En las últimas horas se ha oído hablar mucho de la violencia vicaria. Una parte importante de políticos, periodistas y un sinfín de personas, en definitiva, han utilizado estas dos palabras en sus mensajes de apoyo a Beatriz Zimmermann, la madre de las niñas desaparecidas en Tenerife

El cuerpo de una de ellas, Olivia, fue hallado sin vida este jueves confirmándose así el peor de los desenlaces para el caso. El operativo de rescate se encuentra ahora buscando los restos de su hermana Anna y del padre, Tomás Gimeno

Irene Montero
Mónica García

El desarrollo de los acontecimientos parece evidenciar que fue este el autor de los hechos. Las autoridades, que trabajan ya en las posibles hipótesis en torno a él y a sus hijas, creen que Tomás Gimeno asfixió a las niñas en casa, las lastró al mar y después se suicido. 

 

¿Qué es la violencia vicaria?

Si finalmente se consuma la hipótesis el caso guarda relación directa con lo que se conoce como violencia vicaria. Este término se refiere a la intención del hombre de hacer daño a una mujer -normalmente su pareja o ex pareja- a través de personas a las que ésta quiere.

Normalmente se refiere al daño físico que un padre ejerce sobre los hijos para perpetrar un daño psicológico a alguien con quien mantiene o ha mantenido una relación y con la que tiene hijos en común. Sin embargo, también se considera violencia vicaria el daño del hombre hacia otras personas que se encuentran bajo la tutela de la mujer: personas mayores, personas con discapacidad, en situación de dependencia,etc. 

Normalmente estas situaciones están sujetas a una situación de celos o de posesión sobre la víctima, a quien el marido o ex marido considera de su propiedad, pese a que en muchas ocasiones la mujer, e incluso ambos, hayan rehecho su vida.

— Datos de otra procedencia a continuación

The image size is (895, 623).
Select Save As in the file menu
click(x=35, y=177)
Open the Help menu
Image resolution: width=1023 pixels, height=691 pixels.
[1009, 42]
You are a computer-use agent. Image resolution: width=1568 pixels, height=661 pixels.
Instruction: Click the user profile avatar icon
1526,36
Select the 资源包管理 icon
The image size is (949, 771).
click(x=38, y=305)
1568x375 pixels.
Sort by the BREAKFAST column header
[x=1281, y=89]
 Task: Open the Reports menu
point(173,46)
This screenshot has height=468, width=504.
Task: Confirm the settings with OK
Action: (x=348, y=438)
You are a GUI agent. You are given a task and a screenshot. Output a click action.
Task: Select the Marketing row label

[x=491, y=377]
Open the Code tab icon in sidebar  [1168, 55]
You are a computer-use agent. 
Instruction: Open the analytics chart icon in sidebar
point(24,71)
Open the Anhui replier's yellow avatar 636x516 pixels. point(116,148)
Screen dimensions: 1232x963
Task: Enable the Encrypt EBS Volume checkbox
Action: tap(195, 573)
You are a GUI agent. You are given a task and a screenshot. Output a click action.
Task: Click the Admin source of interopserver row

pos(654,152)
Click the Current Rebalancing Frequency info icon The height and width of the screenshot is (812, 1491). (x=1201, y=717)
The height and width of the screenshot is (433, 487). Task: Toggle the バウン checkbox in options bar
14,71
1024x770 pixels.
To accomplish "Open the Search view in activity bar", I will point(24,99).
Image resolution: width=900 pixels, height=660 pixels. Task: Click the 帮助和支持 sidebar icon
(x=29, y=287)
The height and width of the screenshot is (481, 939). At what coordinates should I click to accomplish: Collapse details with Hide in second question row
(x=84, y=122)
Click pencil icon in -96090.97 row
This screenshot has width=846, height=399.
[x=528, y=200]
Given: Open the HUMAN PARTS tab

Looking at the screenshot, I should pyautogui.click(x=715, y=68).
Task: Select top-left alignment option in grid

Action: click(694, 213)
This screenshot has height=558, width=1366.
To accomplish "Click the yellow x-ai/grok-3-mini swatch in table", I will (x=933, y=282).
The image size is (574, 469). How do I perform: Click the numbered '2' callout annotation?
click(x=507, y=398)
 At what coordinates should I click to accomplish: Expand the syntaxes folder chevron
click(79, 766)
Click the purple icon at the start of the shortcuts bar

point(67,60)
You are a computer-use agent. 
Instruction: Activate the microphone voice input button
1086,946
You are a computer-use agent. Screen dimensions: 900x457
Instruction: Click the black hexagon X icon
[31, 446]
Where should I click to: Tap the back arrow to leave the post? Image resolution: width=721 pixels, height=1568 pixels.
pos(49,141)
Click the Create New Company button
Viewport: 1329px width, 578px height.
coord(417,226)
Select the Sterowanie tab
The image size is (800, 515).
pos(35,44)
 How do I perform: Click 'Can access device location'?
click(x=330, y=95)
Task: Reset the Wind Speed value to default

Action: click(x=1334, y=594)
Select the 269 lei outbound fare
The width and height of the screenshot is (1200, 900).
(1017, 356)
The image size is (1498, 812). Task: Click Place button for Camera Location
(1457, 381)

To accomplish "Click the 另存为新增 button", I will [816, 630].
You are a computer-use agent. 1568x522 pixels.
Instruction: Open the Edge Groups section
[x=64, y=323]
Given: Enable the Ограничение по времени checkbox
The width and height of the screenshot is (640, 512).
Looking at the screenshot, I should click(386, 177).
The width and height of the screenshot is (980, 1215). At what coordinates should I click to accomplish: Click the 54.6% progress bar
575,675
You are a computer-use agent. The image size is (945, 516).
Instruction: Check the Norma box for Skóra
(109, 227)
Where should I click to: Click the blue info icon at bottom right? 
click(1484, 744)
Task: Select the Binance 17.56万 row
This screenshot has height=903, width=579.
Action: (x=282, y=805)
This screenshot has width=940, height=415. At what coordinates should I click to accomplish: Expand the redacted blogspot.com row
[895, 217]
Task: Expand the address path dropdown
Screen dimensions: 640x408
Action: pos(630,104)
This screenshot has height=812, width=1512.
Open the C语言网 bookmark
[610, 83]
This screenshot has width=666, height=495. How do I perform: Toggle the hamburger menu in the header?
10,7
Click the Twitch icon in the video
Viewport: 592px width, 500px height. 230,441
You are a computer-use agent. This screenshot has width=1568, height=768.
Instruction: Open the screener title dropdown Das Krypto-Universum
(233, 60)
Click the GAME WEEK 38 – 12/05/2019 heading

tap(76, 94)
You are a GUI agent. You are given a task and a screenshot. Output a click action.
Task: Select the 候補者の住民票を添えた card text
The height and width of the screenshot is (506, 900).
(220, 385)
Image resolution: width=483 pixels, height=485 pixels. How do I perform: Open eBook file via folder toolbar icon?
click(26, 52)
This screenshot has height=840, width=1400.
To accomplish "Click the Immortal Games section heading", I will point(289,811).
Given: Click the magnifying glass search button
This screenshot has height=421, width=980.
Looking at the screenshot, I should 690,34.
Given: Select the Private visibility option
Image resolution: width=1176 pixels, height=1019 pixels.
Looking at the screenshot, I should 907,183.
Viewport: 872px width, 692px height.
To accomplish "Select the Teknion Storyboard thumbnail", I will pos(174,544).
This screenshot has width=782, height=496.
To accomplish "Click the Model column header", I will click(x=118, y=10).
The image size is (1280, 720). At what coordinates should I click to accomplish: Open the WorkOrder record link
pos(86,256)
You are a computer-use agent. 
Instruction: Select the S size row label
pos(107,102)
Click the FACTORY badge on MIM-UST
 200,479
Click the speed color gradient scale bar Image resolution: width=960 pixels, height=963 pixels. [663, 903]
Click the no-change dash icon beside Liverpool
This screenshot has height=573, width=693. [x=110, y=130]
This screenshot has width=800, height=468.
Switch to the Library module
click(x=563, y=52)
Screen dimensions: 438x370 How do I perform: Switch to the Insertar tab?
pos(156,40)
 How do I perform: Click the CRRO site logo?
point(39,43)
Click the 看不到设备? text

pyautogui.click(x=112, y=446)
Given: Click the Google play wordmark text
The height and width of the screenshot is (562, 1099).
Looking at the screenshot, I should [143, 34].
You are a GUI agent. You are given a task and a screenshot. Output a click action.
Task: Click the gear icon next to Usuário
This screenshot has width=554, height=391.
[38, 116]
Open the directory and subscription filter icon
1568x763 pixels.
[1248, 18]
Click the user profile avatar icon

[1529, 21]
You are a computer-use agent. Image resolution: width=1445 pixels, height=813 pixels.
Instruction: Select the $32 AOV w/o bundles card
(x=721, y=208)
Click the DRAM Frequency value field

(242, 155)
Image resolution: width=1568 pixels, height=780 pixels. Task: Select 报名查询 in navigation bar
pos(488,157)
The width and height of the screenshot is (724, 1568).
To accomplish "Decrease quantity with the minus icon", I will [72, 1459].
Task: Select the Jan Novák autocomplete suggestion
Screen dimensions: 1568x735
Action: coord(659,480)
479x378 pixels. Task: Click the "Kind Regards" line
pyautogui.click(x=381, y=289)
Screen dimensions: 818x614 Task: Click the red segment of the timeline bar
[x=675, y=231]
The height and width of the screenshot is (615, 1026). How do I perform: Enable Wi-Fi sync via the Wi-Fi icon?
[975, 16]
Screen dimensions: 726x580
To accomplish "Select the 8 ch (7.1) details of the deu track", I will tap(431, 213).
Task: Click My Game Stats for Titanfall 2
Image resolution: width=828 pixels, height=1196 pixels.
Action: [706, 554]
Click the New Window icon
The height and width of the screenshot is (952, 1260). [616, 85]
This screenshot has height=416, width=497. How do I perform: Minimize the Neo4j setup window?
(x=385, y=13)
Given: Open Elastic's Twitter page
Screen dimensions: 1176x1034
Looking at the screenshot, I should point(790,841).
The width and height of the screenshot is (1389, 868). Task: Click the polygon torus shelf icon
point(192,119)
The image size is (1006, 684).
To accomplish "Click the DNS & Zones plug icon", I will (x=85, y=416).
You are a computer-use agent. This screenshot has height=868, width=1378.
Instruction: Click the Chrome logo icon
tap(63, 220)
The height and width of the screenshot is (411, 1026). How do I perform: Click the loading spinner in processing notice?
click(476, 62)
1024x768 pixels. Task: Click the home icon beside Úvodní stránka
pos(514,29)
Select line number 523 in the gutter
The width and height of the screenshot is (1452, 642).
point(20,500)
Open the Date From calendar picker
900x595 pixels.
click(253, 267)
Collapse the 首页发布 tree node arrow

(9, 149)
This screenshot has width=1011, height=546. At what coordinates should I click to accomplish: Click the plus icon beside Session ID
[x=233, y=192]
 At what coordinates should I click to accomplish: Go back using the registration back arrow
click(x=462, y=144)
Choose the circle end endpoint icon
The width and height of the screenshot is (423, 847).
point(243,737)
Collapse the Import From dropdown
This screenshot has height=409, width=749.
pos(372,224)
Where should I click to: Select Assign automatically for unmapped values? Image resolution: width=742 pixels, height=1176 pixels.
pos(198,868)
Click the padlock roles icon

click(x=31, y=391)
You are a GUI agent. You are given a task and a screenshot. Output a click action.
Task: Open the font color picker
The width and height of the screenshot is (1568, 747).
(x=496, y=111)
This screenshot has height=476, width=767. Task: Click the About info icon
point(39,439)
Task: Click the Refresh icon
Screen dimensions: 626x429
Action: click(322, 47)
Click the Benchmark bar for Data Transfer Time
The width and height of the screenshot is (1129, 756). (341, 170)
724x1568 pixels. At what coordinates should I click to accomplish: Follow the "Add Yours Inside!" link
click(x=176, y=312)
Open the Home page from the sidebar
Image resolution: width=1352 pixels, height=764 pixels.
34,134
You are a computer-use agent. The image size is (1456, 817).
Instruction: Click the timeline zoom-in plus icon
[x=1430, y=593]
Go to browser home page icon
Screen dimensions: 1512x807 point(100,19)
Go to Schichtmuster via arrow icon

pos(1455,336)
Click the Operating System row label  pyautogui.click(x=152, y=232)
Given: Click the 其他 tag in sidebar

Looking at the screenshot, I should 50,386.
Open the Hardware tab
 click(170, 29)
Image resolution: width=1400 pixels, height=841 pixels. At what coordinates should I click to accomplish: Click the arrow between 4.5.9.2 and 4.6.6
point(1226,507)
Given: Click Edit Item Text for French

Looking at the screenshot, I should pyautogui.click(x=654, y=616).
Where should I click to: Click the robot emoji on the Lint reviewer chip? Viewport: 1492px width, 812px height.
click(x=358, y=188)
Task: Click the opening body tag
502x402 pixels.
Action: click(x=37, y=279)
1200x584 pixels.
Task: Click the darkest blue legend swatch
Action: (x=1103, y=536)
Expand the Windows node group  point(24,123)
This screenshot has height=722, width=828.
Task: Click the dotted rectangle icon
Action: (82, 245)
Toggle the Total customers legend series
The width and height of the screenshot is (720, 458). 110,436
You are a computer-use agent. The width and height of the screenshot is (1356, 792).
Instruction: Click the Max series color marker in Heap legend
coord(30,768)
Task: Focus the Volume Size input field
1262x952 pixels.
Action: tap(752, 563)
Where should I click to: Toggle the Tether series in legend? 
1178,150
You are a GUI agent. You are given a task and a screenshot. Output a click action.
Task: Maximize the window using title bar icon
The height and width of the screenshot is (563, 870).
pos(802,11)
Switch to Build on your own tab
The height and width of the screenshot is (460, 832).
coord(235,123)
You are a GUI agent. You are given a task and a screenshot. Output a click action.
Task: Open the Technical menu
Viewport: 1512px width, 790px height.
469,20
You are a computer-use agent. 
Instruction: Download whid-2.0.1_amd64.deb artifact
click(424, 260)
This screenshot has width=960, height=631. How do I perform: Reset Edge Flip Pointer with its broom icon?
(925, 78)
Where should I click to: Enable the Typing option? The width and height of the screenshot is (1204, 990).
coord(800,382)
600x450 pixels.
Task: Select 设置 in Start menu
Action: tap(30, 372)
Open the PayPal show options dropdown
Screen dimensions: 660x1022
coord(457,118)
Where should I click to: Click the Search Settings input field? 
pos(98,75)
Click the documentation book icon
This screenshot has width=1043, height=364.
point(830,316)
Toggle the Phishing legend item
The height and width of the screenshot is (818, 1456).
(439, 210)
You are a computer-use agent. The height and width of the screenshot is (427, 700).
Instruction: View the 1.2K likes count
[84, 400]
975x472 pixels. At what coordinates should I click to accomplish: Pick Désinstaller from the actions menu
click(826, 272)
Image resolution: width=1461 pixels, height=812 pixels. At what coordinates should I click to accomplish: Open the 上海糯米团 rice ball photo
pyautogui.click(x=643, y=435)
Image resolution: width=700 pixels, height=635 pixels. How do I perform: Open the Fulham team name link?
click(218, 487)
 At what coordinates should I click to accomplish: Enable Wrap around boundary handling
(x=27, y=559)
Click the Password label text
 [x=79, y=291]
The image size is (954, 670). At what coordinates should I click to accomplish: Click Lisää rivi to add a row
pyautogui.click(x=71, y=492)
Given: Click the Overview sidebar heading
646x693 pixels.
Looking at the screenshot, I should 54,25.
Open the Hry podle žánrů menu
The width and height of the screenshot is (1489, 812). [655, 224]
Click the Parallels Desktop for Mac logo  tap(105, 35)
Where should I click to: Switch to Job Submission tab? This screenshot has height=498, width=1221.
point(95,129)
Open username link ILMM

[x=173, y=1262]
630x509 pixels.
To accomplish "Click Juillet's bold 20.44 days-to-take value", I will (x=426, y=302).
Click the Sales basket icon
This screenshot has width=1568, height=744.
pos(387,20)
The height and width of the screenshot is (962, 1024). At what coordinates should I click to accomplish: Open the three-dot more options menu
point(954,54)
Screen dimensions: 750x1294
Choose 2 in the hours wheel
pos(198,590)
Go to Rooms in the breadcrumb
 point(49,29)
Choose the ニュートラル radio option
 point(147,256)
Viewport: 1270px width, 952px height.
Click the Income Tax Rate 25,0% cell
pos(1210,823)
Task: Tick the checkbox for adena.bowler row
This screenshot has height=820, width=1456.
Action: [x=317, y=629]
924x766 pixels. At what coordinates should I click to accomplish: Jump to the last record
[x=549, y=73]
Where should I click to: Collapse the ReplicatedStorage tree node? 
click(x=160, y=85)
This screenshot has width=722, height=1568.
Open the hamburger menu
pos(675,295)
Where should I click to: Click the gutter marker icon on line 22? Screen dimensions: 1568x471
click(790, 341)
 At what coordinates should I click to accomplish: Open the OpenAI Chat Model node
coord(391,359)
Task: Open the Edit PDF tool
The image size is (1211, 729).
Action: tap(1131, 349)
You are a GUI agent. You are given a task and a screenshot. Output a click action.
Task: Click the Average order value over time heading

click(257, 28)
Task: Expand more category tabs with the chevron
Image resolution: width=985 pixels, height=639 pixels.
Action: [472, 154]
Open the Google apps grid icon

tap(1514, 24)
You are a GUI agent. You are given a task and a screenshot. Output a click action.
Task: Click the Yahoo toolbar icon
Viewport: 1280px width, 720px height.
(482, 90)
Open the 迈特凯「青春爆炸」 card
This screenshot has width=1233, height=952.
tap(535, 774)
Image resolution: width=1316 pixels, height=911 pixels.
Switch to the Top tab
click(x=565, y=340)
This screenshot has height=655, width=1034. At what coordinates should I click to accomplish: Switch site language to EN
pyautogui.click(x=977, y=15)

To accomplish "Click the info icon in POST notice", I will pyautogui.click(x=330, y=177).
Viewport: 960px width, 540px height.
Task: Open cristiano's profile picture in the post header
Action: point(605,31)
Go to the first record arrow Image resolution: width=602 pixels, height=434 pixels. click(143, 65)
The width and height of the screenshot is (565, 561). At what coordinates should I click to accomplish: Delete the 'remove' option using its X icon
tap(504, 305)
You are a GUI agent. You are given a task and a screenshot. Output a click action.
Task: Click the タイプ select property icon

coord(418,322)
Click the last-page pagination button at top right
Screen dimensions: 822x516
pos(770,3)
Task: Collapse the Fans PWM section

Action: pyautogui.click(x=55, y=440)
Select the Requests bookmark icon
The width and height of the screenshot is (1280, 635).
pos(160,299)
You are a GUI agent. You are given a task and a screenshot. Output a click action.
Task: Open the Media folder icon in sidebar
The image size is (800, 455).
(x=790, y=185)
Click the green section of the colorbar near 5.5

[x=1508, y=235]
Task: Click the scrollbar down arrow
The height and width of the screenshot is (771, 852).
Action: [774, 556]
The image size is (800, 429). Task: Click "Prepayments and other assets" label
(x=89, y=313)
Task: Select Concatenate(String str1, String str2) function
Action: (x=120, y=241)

El caso de las niñas de Tenerife se suma a la lista de casos que en los últimos años han conmocionado a nuestro país y entre los que podría incluirse otros como el de José Bretón

Origen de la violencia vicaria

El término violencia vicaria lo acuñó en primera instancia la psicóloga Sonia Vacaccara hace casi una década. El concepto se refiere a la concepción de "vicario". Este hace referencia a la sustitución de un individuo por otro en el ejercicio de una función. Es decir, el agresor considera que haciendo daño a una persona y no a otra va a conseguir hacérselo a su primer objetivo. 

En el caso de las niñas de Tenerife está relación es muy clara: el padre, presuntamente autor de los hechos, habría terminado con la vida de las niñas para hacer daño a su expareja.

Se puede enumerar diferentes casos en los últimos años asociados a la violencia vicaria. Al caso de José Bretón, mencionado unas líneas arriba, se podría añadir el de Ángela González Carreño -quien había puesto hasta 50 denuncias sobre su expareja antes de que éste acabara con la vida de su hija- o el de Itziar Prats, cuyo exmarido asesinó a sus hijas y posteriormente se suicidó. 

Matar a las hijas en común de la pareja es el daño más extremo que el agresor puede llevar a cabo, pero hay otro tipo de violencia -también vicaria- y que vendría dado en el caso, por ejemplo, de Rocío Carrasco; cuando Antonio David habla mal, presuntamente, de la madre a sus hijos. 

En definitiva, la violencia vicaria es una lacra muy extendida en la sociedad y contra la que hay que luchar. Además, es fácil de confundir con un problema mental por parte del agresor. Nada más lejos de la realidad pues, si bien en ocasiones puede tener algún trastorno, no se trata si no de otra expresión de machismo, ya que éste hace todo a conciencia y organiza con detenimiento cada una de las acciones.